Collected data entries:

----------

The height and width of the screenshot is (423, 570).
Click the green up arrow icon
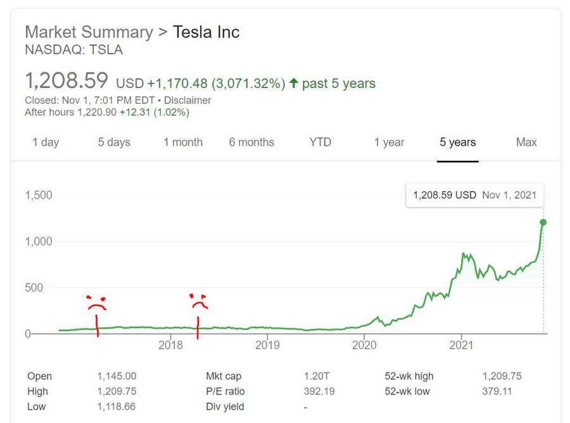294,83
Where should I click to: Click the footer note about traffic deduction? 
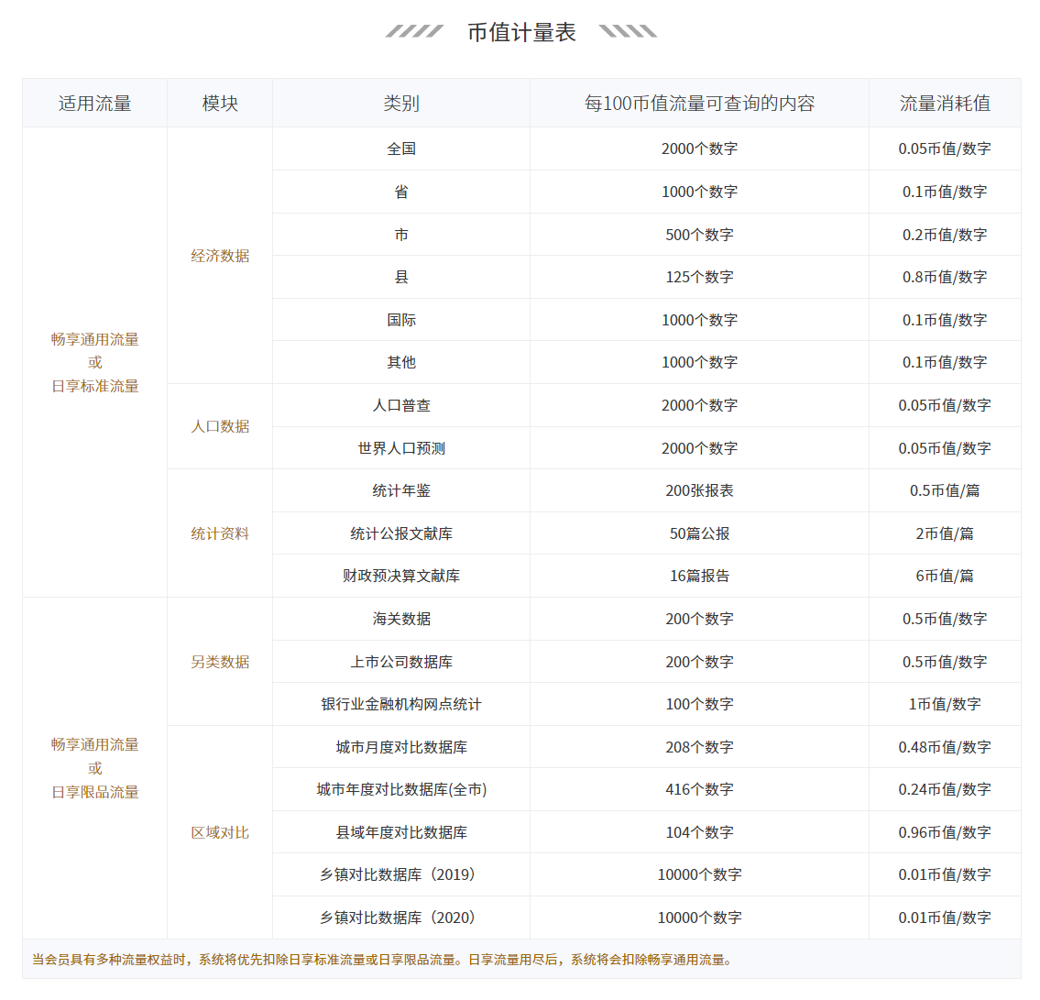382,960
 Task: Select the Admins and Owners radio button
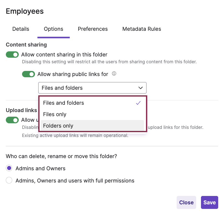click(9, 168)
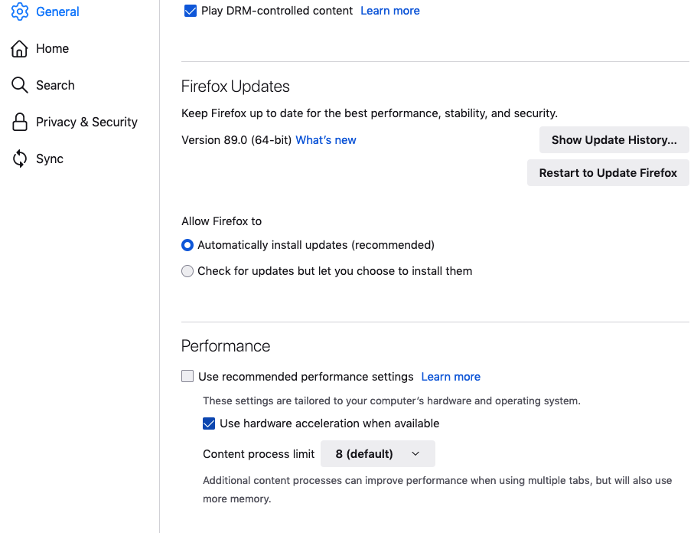Click the Home house icon
The image size is (694, 533).
(20, 48)
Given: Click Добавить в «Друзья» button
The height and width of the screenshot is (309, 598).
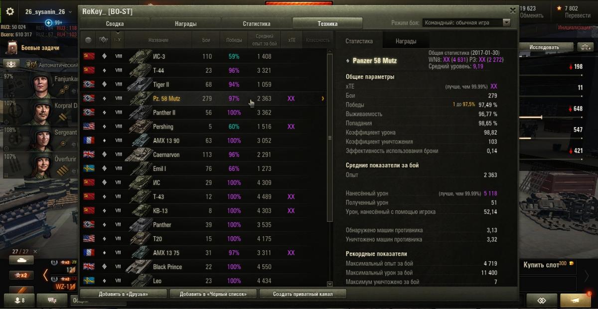Looking at the screenshot, I should [124, 294].
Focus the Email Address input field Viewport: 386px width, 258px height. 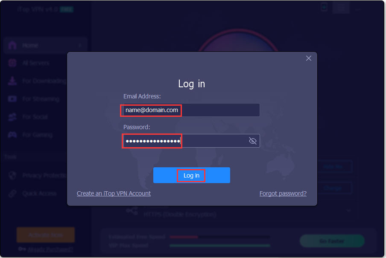191,110
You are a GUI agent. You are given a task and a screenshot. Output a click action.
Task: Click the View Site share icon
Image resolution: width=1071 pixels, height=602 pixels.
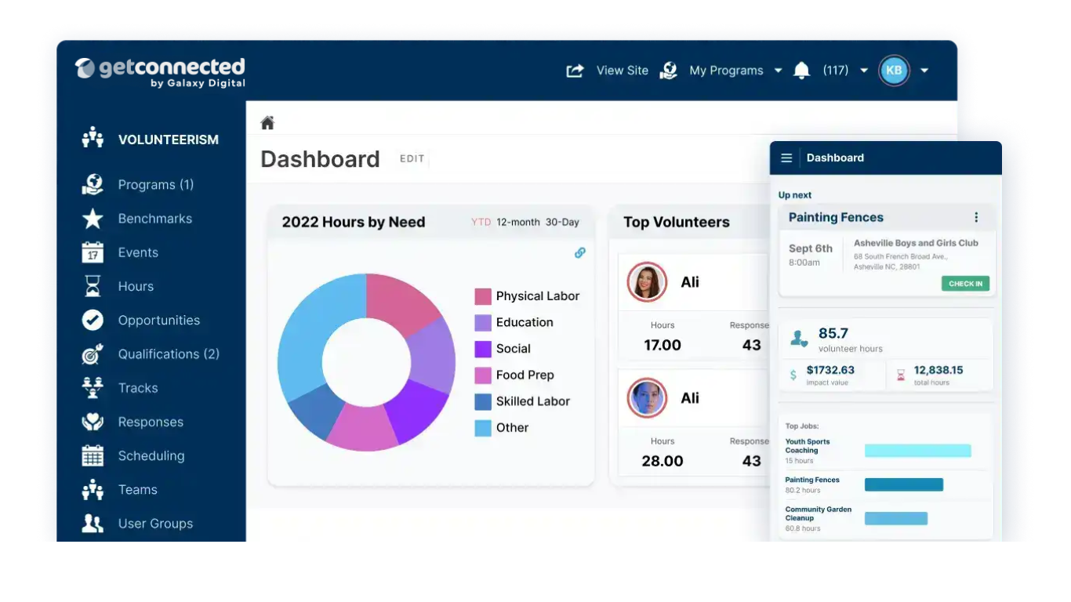click(x=575, y=71)
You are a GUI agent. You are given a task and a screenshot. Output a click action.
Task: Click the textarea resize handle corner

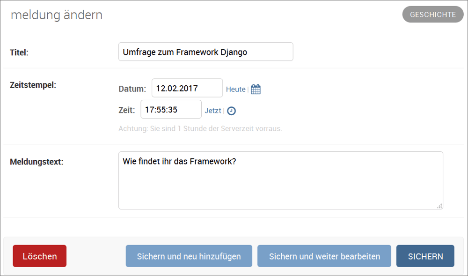pyautogui.click(x=439, y=206)
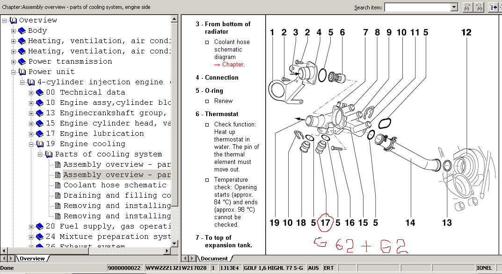
Task: Expand the Body tree node
Action: pos(13,31)
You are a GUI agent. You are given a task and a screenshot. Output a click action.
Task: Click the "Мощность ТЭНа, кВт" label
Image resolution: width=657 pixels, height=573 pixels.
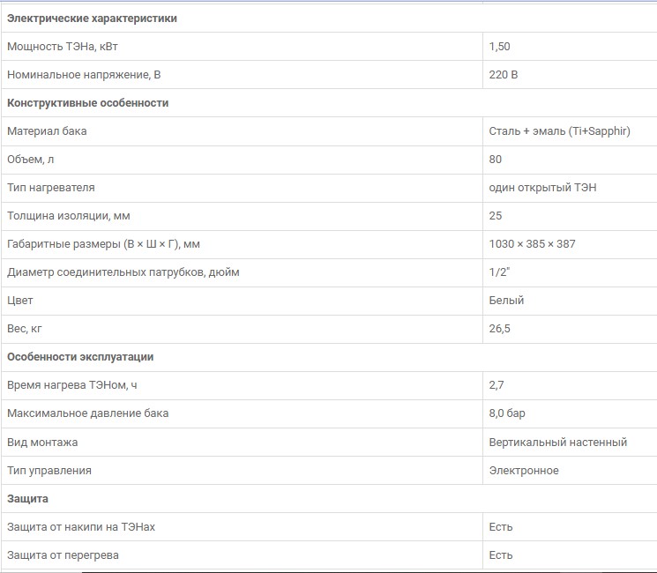(60, 47)
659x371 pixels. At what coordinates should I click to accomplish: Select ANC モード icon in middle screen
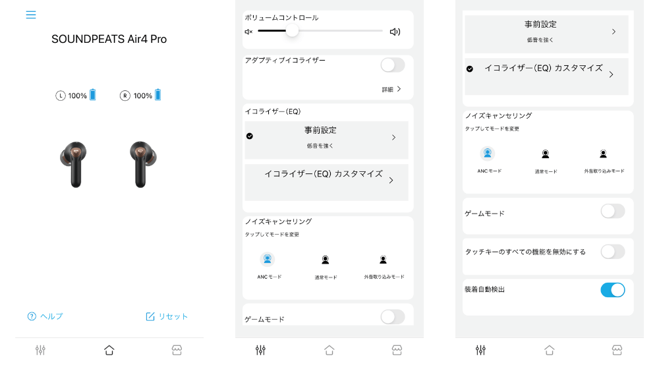click(268, 259)
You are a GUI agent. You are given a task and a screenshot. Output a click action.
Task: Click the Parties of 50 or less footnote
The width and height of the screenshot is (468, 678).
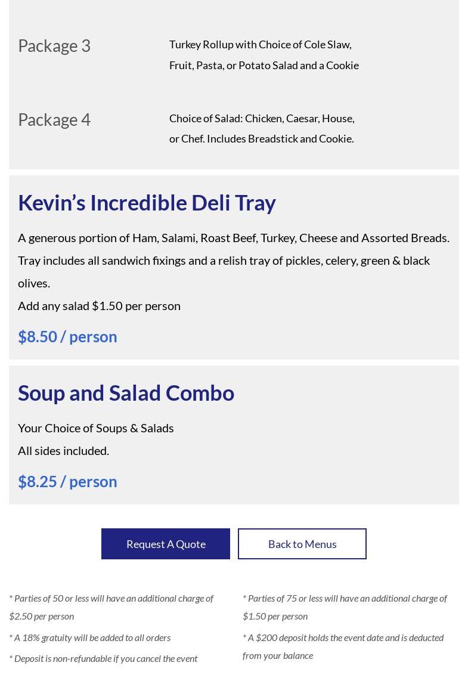click(x=111, y=606)
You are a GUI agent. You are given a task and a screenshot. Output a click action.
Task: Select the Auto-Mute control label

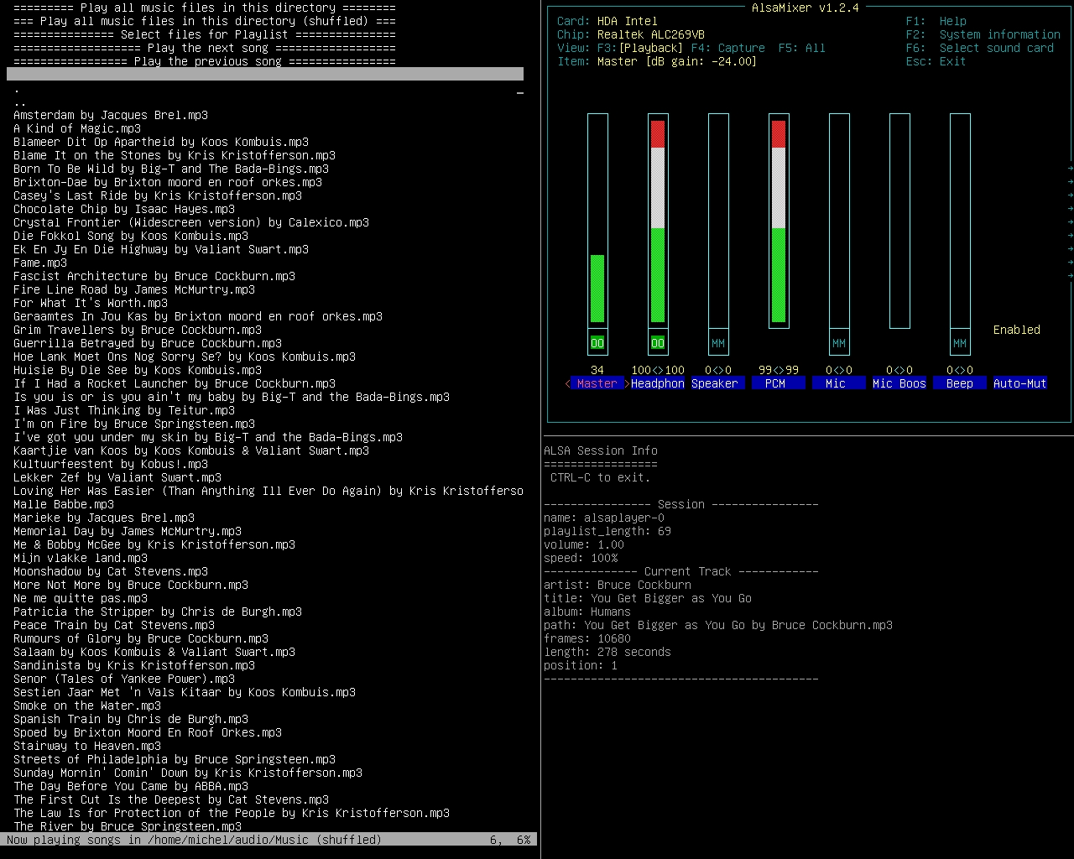1019,383
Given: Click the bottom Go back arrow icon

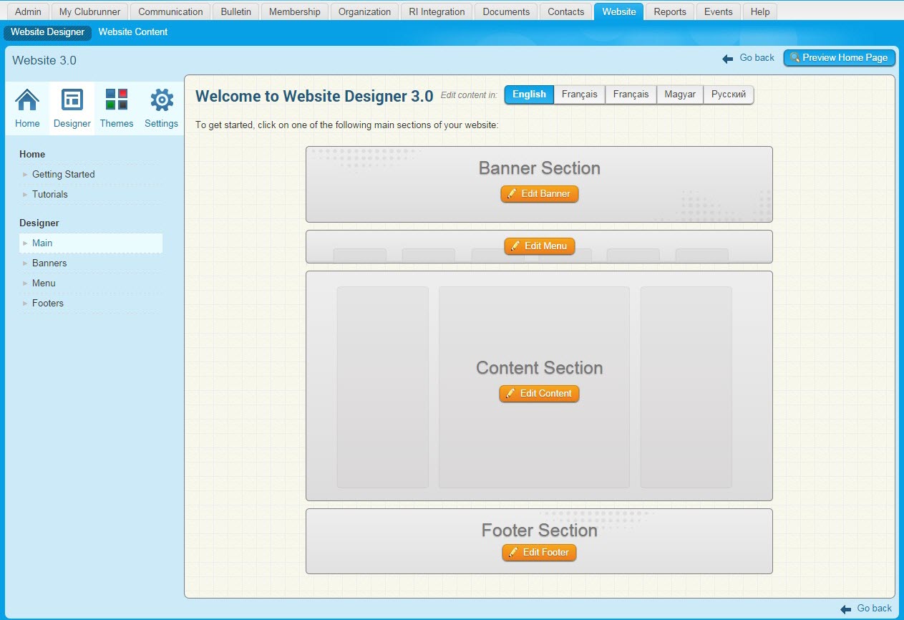Looking at the screenshot, I should tap(846, 609).
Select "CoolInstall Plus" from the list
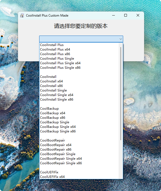161x191 pixels. pos(52,45)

----------

The task:
Restate word for word the lines that begin at the one containing "Task: Select the Auto-Mute control label" and end with the final line of the records. Pictures stay out.

Answer box:
Task: Select the Auto-Mute control label

1019,383
Given: Click the bottom Go back arrow icon

Looking at the screenshot, I should tap(846, 609).
Select "CoolInstall Plus" from the list
161x191 pixels. pos(52,45)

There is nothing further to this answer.